Files
swift-mirror/lib/AST/Module.cpp
Doug Gregor bb26f52585 Initial support for loading Clang modules into Swift.
From a user's perspective, one imports Clang modules using the normal
Swift syntax for module imports, e.g.,

  import Cocoa

However, to enable importing Clang modules, one needs to point Swift
at a particular SDK with the -sdk= argument, e.g.,

  swift -sdk=/Applications/Xcode.app/Contents/Developer/Platforms/MacOSX.platform/Developer/SDKs/MacOSX10.9M.sdk

and, of course, that SDK needs to provide support for modules.

There are a number of moving parts here. The major pieces are:

CMake support for linking Clang into Swift: CMake users will now need
to set the SWIFT_PATH_TO_CLANG_SOURCE and SWIFT_PATH_TO_CLANG_BUILD
to the locations of the Clang source tree (which defaults to
tools/clang under your LLVM source tree) and the Clang build tree.

Makefile support for linking Clang into Swift: Makefile users will
need to have Clang located in tools/clang and Swift located in
tools/swift, and builds should just work.

Module loader abstraction: similar to Clang's module loader,
a module loader is responsible for resolving a module name to an
actual module, loading that module in the process. It will also be
responsible for performing name lookup into that module.

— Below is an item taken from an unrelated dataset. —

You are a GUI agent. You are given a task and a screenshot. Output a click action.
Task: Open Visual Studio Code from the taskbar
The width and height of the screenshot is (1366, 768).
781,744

Clang importer: the only implementation of the module loader
abstraction, the importer creates a Clang compiler instance capable of
building and loading Clang modules. The approach we take here is to
parse a dummy .m file in Objective-C ARC mode with modules enabled,
but never tear down that compilation unit. Then, when we get a request
to import a Clang module, we turn that into a module-load request to
Clang's module loader, which will build an appropriate module
on-the-fly or used a cached module file.

Note that name lookup into Clang modules is not yet
implemented. That's the next major step.